- **TEXT BLOCK**:
──────────
CLDR ExemplarCharacters Data for Identity Management Data Validation Rules

From: Thierry Moreau (thierry.moreau@connotech.com)
Date: Thu May 07 2009 - 15:08:22 CDT

Next message: Doug Ewell: "Re: Rendering of Candrabindhu & Visarga Dual Combination in Indic Scripts"

Previous message: Vinodh Rajan: "Re: Rendering of Candrabindhu & Visarga Dual Combination in Indic Scripts"
Next in thread: Thierry Moreau: "Re: CLDR ExemplarCharacters Data for Identity Management Data Validation Rules"
Reply: Thierry Moreau: "Re: CLDR ExemplarCharacters Data for Identity Management Data Validation Rules"
Messages sorted by: [ date ] [ thread ] [ subject ] [ author ] [ attachment ]
Mail actions: [ respond to this message ] [ mail a new topic ]

This post is a general question about the design of validation logic for
an identity management application.

This is somehow related to IDN validity rules, but with slightly
different application requirements.

In UTR#36 (Unicode Security Considerations) Annex G (Language-Based
Security) was published a few days after CLDDR version 1.4 was released,
in 2006-07. The text of this annex recommends the use of Unicode scripts
as a basis for name validation rules, and recommends writing systems
instead of languages as a refined strategy.
──────────
- **DATA SHOWN**:
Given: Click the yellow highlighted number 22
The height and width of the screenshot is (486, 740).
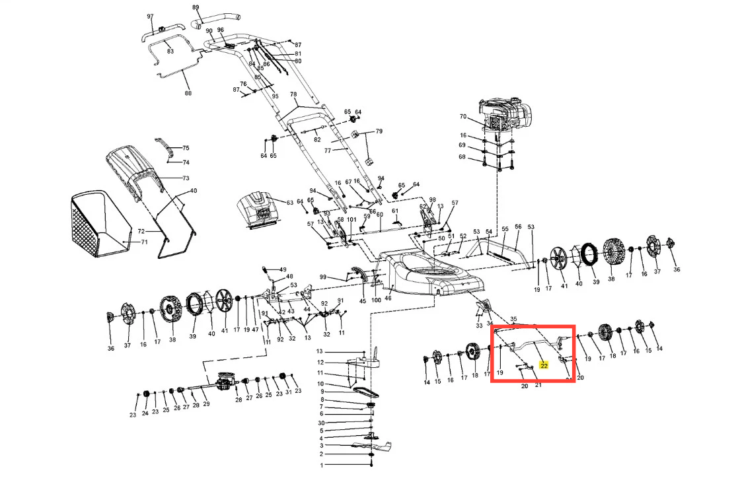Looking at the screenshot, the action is click(x=544, y=366).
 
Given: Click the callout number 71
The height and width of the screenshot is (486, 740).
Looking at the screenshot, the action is click(x=145, y=242).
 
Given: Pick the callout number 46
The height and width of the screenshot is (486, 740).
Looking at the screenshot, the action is click(x=388, y=298).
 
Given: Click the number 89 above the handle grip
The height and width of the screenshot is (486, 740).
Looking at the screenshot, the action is click(x=196, y=7).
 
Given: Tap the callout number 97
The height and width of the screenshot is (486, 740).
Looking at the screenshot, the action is click(x=150, y=17).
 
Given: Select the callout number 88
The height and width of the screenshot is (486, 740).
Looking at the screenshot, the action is click(x=188, y=93).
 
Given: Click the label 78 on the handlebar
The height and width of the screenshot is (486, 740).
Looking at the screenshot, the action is click(x=293, y=94).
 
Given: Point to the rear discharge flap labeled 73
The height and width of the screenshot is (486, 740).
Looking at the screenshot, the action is click(x=135, y=172).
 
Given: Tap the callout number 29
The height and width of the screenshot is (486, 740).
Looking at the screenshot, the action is click(x=206, y=404).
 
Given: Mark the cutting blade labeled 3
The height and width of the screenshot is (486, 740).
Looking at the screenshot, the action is click(x=372, y=446).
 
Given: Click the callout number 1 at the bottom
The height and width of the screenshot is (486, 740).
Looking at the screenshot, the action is click(x=322, y=466).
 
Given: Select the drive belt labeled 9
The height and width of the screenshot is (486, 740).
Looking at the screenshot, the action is click(x=364, y=392).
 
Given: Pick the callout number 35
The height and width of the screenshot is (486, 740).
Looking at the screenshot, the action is click(x=513, y=319).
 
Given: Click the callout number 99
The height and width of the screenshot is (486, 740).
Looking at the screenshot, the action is click(x=323, y=277).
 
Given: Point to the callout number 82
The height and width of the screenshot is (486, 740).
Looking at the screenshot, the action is click(x=317, y=140).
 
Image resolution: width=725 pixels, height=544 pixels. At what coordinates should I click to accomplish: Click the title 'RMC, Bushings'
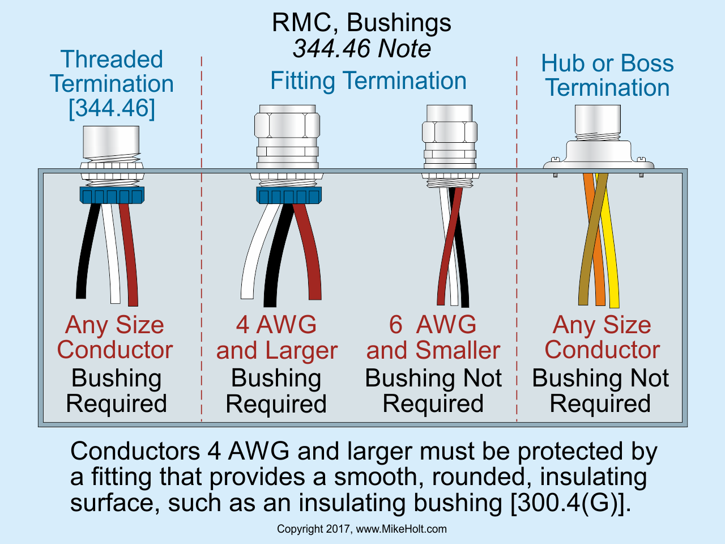coord(361,23)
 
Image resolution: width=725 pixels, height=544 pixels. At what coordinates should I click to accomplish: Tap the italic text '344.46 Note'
coord(361,49)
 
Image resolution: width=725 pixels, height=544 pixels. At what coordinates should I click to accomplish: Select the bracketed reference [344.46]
coord(112,108)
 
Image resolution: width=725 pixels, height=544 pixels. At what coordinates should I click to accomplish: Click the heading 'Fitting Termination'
coord(368,80)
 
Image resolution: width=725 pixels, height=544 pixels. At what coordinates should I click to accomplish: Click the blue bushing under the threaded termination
coord(112,196)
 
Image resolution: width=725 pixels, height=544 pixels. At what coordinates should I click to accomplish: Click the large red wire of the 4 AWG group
coord(309,255)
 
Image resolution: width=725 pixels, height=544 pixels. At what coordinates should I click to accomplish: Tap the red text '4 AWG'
coord(276,325)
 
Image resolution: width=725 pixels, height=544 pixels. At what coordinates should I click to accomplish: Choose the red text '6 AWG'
coord(433,325)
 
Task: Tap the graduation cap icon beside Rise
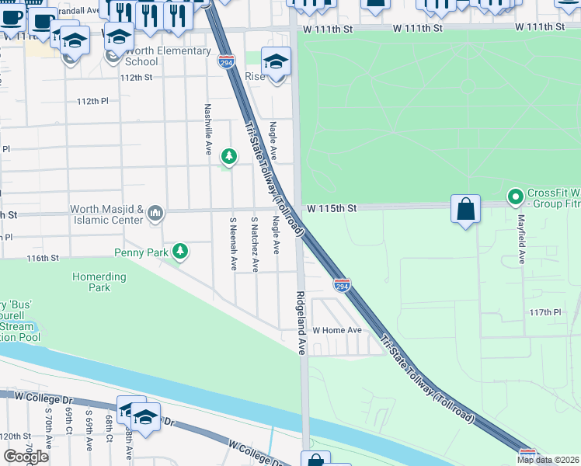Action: tap(276, 61)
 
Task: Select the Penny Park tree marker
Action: tap(180, 251)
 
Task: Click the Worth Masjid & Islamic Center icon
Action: tap(155, 213)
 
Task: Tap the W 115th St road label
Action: tap(331, 209)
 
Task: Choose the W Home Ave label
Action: tap(337, 330)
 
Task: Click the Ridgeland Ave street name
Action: tap(301, 323)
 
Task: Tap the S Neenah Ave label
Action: tap(233, 244)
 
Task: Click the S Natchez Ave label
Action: tap(254, 244)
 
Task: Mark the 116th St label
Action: tap(43, 258)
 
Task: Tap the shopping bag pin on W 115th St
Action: tap(465, 210)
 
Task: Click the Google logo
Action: tap(26, 457)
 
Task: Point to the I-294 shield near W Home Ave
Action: tap(341, 286)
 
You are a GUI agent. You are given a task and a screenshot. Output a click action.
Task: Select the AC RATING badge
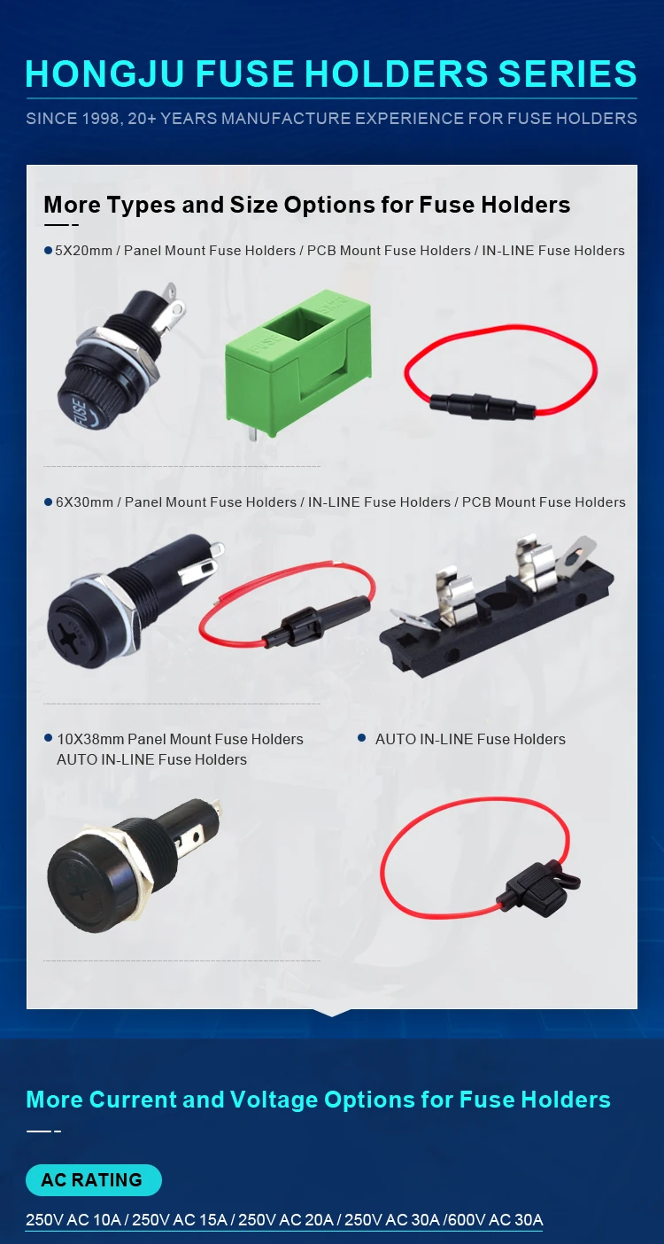click(93, 1180)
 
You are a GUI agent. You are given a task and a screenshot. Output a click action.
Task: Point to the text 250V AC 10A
click(73, 1220)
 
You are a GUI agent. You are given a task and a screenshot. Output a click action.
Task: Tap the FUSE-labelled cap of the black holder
click(87, 408)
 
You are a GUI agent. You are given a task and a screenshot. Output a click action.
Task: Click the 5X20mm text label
click(84, 251)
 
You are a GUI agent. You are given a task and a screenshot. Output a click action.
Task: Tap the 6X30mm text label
click(84, 502)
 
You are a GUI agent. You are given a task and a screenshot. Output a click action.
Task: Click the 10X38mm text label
click(90, 739)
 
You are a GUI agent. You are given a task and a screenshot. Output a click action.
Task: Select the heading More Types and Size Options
click(306, 205)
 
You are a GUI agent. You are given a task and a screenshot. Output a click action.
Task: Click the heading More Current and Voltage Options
click(318, 1100)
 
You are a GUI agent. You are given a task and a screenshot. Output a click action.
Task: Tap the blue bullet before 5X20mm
click(49, 251)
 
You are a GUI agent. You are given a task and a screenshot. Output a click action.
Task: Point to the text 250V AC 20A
click(286, 1220)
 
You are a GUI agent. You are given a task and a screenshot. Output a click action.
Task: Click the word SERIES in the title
click(564, 74)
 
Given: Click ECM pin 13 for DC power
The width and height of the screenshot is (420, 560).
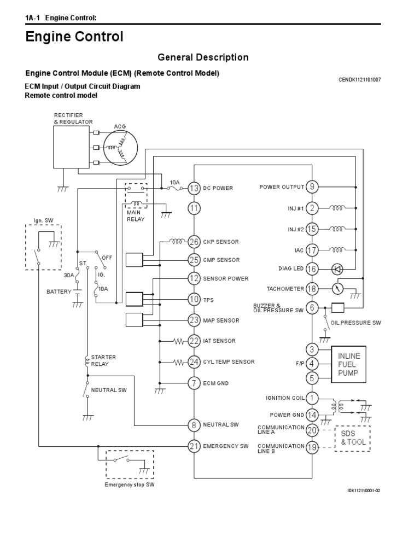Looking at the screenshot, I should pos(194,188).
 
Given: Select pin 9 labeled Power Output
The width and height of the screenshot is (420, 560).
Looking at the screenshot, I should pos(312,187).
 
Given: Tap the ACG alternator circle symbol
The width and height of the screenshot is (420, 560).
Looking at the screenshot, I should pos(121,148).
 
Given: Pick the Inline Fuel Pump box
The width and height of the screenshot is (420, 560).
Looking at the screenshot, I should pos(348,364).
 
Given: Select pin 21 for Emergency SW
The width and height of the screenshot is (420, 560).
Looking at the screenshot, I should pos(194,446).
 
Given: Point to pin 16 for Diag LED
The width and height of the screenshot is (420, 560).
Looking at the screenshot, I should pos(312,269).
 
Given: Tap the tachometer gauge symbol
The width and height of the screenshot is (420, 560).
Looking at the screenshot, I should pos(339,288).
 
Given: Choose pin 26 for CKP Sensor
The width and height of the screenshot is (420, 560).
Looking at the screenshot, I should pos(194,241).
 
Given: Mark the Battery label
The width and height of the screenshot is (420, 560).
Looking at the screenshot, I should pos(59,292).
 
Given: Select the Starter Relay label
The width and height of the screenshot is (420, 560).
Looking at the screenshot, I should pos(103,361).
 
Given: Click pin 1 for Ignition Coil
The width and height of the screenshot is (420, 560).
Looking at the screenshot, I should pos(312,398).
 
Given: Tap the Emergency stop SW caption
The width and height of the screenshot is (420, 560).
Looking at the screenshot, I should pos(130,485).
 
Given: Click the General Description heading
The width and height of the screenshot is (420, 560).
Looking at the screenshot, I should pos(203,57).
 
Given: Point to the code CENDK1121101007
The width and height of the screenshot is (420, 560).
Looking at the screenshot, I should pos(360,79).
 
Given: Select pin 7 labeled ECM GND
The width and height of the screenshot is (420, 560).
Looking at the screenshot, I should pos(194,383).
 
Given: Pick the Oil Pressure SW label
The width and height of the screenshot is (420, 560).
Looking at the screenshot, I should pos(355,323).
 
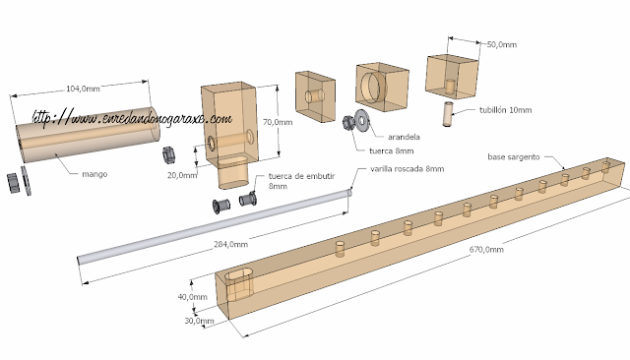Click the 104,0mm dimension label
pyautogui.click(x=83, y=89)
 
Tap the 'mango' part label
pyautogui.click(x=94, y=174)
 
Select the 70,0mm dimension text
pyautogui.click(x=278, y=122)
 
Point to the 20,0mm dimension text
pyautogui.click(x=182, y=175)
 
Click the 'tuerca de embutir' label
pyautogui.click(x=301, y=176)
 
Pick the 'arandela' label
pyautogui.click(x=404, y=137)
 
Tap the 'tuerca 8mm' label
pyautogui.click(x=392, y=150)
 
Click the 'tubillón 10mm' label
pyautogui.click(x=505, y=110)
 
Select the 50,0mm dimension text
pyautogui.click(x=502, y=44)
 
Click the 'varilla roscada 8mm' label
pyautogui.click(x=407, y=169)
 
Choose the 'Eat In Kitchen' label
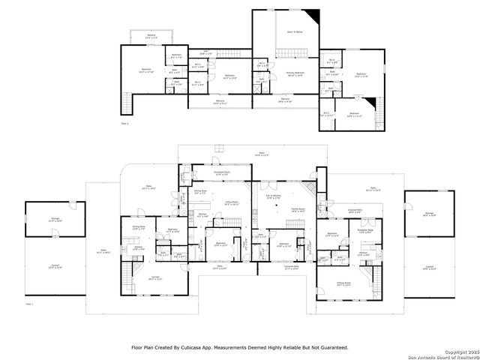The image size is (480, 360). [x=273, y=197]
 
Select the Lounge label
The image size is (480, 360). [x=155, y=278]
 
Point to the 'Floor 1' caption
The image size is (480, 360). [x=29, y=304]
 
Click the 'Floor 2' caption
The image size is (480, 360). [x=124, y=122]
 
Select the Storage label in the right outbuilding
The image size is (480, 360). [x=430, y=214]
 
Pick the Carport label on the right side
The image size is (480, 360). [x=429, y=268]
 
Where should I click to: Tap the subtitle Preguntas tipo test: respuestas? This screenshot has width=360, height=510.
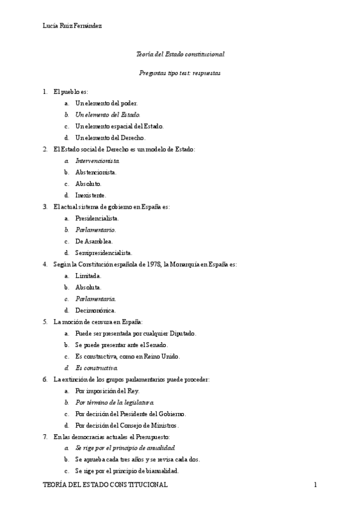coord(180,72)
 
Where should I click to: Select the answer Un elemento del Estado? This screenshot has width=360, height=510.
coord(108,114)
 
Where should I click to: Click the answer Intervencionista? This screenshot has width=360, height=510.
coord(97,161)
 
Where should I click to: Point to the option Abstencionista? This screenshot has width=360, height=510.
coord(96,172)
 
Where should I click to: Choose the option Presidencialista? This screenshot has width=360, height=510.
coord(97,218)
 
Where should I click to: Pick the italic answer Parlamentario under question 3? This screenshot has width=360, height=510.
coord(96,230)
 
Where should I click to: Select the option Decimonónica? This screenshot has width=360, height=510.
coord(96,310)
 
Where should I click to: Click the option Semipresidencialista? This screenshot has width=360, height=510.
coord(103,253)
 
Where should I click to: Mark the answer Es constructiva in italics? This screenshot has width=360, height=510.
coord(97,367)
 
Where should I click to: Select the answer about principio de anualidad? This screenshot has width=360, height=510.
coord(125,448)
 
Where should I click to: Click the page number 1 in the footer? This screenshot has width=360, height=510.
coord(315,485)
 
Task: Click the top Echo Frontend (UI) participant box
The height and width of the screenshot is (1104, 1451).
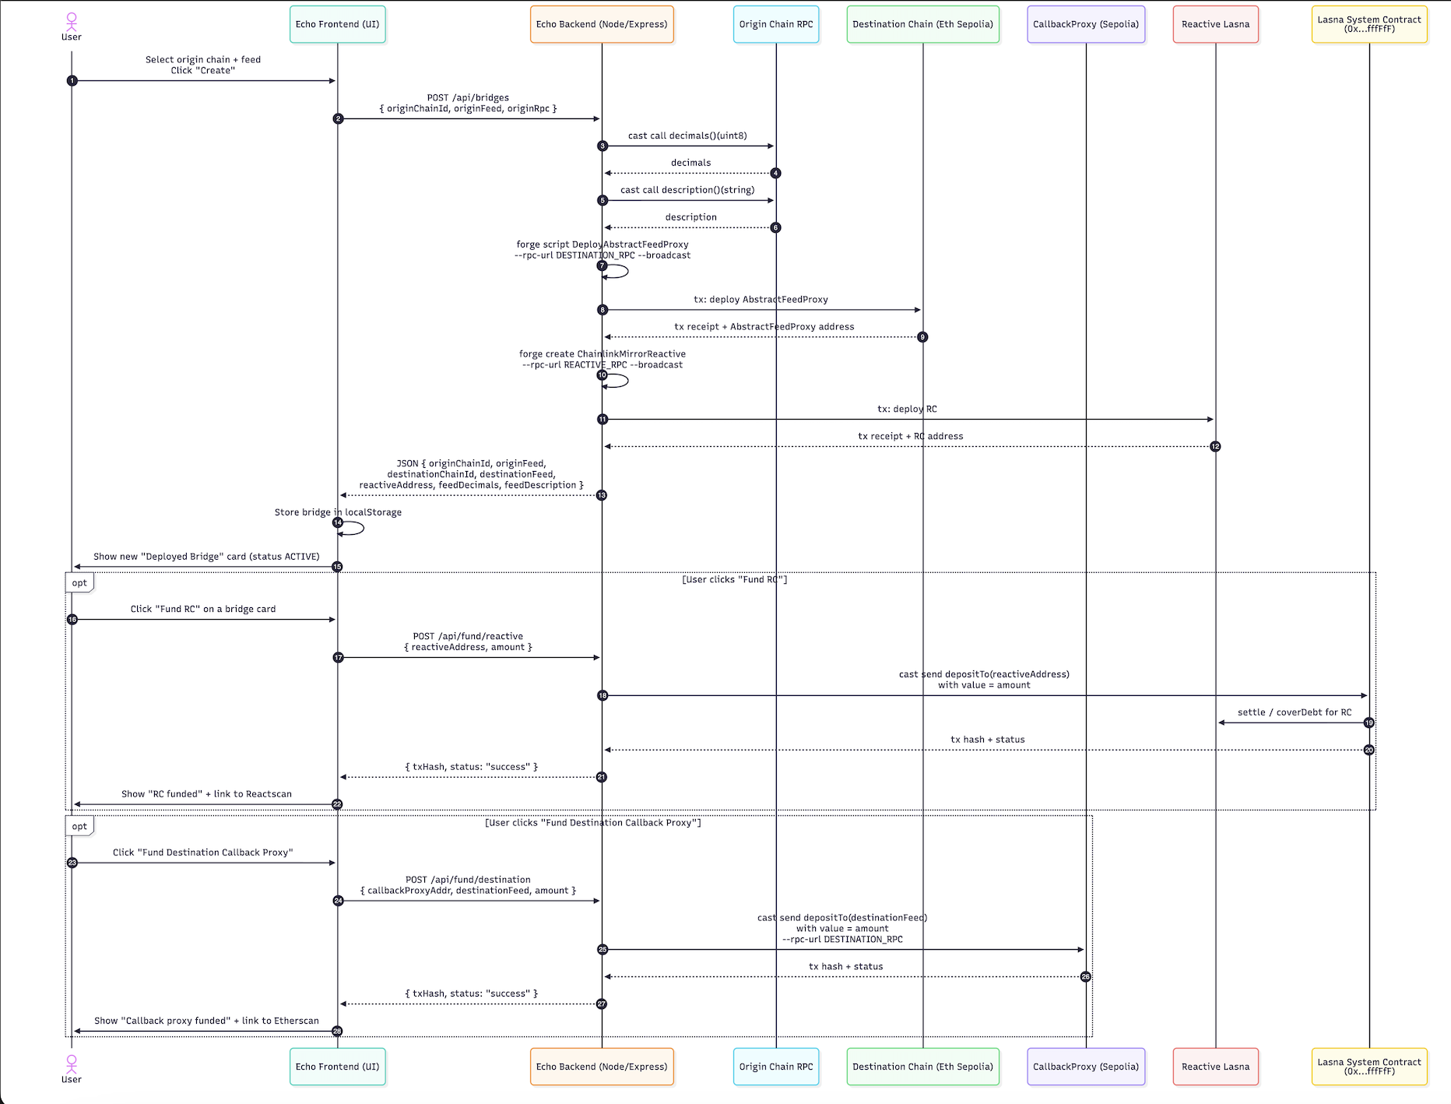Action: click(x=337, y=24)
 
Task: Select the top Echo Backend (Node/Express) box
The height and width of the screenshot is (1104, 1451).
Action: click(x=602, y=24)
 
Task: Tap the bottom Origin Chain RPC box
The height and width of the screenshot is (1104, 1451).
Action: click(x=776, y=1067)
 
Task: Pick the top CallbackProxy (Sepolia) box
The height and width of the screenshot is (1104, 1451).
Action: click(x=1086, y=24)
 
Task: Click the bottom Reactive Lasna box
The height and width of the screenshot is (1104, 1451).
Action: click(x=1215, y=1067)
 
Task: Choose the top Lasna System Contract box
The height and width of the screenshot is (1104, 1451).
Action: click(x=1369, y=24)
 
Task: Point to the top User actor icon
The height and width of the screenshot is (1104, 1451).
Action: click(x=72, y=22)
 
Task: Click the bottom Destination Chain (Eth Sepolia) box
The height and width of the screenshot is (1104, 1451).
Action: click(x=922, y=1067)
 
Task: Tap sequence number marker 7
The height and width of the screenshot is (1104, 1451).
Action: click(x=602, y=266)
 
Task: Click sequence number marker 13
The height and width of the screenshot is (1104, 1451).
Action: click(x=602, y=495)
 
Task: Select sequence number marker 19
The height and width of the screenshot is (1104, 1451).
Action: click(x=1369, y=723)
──────────
- **PROBLEMS TO WORK ON**:
a) List the sorting options that the mailing-list post on CLDR exemplar characters offers under "Messages sorted by".
b) Write out everything in the mailing-list post on CLDR exemplar characters from "Messages sorted by: [ date" down to "a refined strategy.".

- **IN RESPONSE**:
a) date, thread, subject, author, attachment

b)
Messages sorted by: [ date ] [ thread ] [ subject ] [ author ] [ attachment ]
Mail actions: [ respond to this message ] [ mail a new topic ]

This post is a general question about the design of validation logic for
an identity management application.

This is somehow related to IDN validity rules, but with slightly
different application requirements.

In UTR#36 (Unicode Security Considerations) Annex G (Language-Based
Security) was published a few days after CLDDR version 1.4 was released,
in 2006-07. The text of this annex recommends the use of Unicode scripts
as a basis for name validation rules, and recommends writing systems
instead of languages as a refined strategy.